- The problem:
Copy, please, the line with "You are a computer-use" and each line that follows it through the end of the data below, exactly as given and without pictures.

- Data extracted from a collection:
########################################

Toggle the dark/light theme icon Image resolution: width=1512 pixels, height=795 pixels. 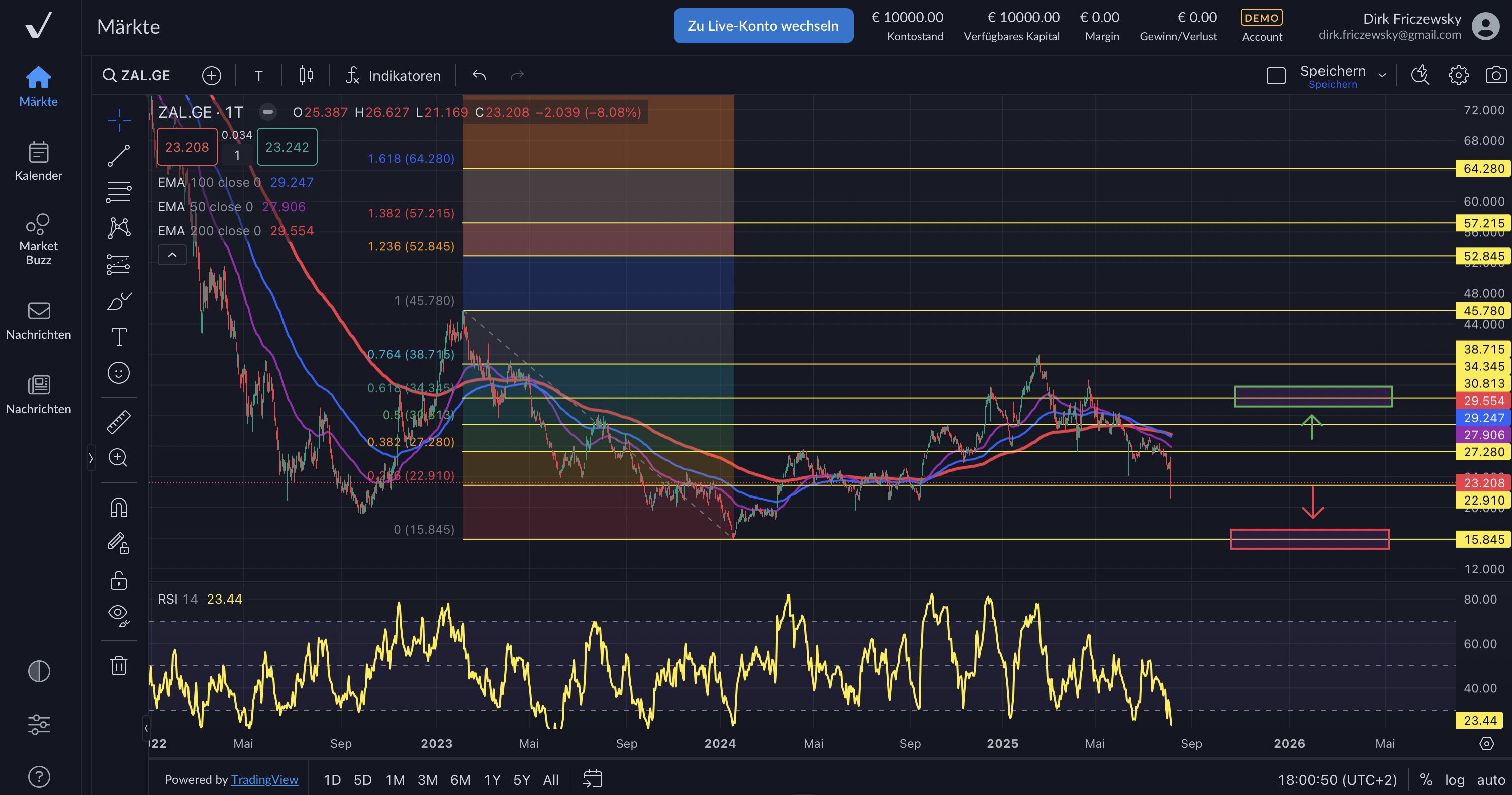39,671
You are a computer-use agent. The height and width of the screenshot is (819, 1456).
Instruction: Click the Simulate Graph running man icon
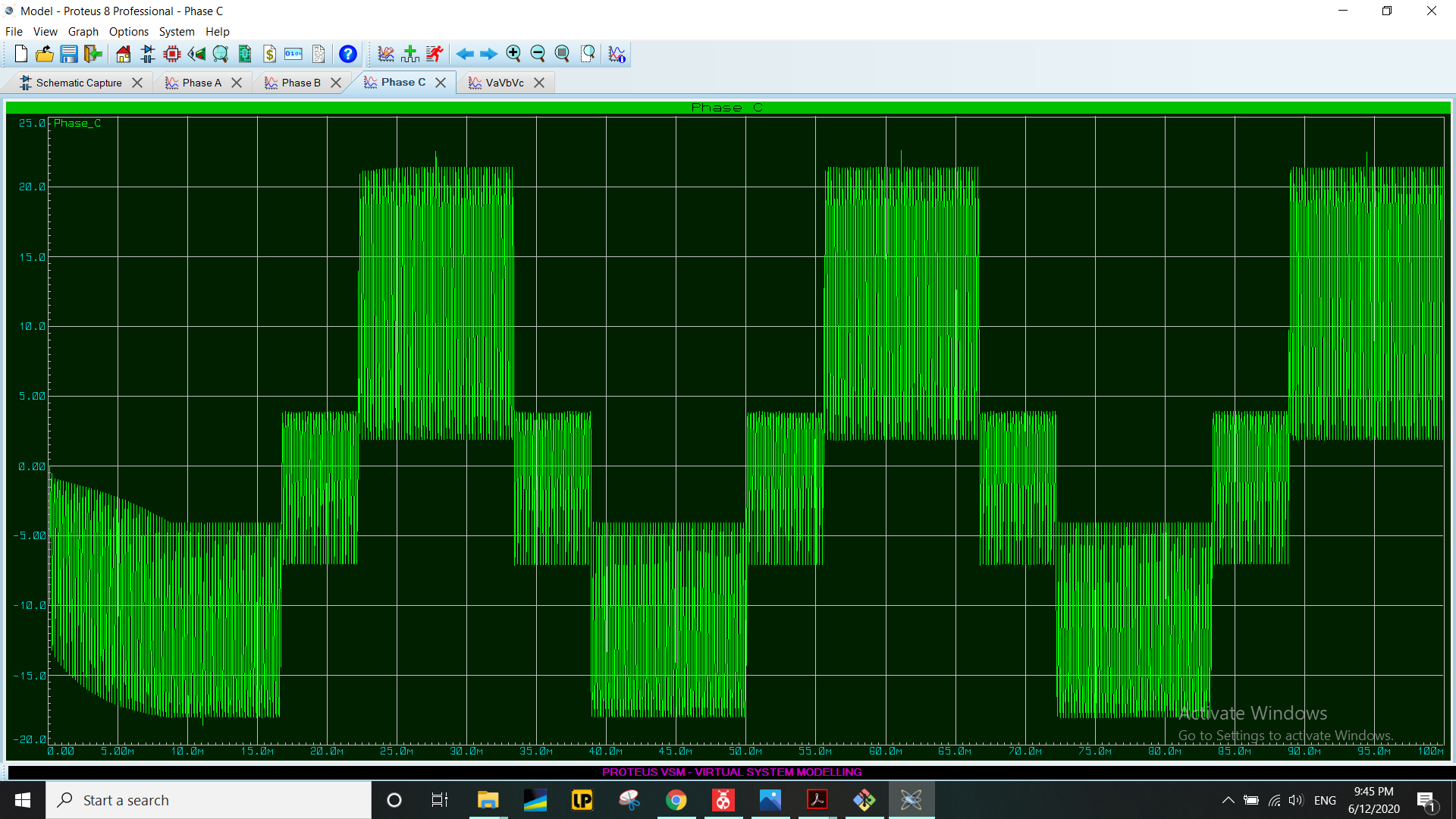435,54
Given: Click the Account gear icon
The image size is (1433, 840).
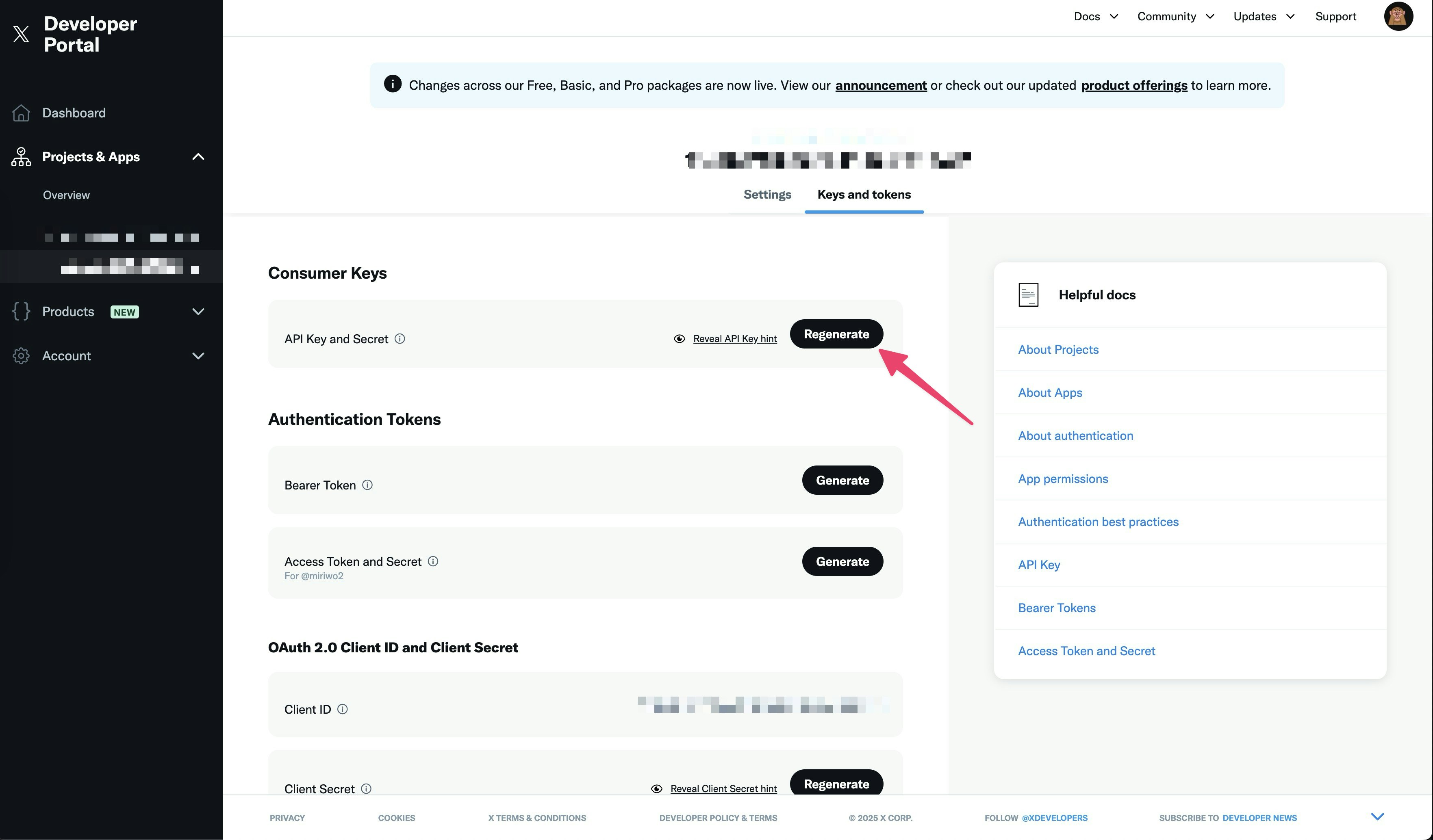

########################################

- Result for this task:
You are a computer-use agent. The height and width of the screenshot is (819, 1456).
Instruction: Click the Simulate Graph running man icon
435,54
Given: Click the Account gear icon
The image size is (1433, 840).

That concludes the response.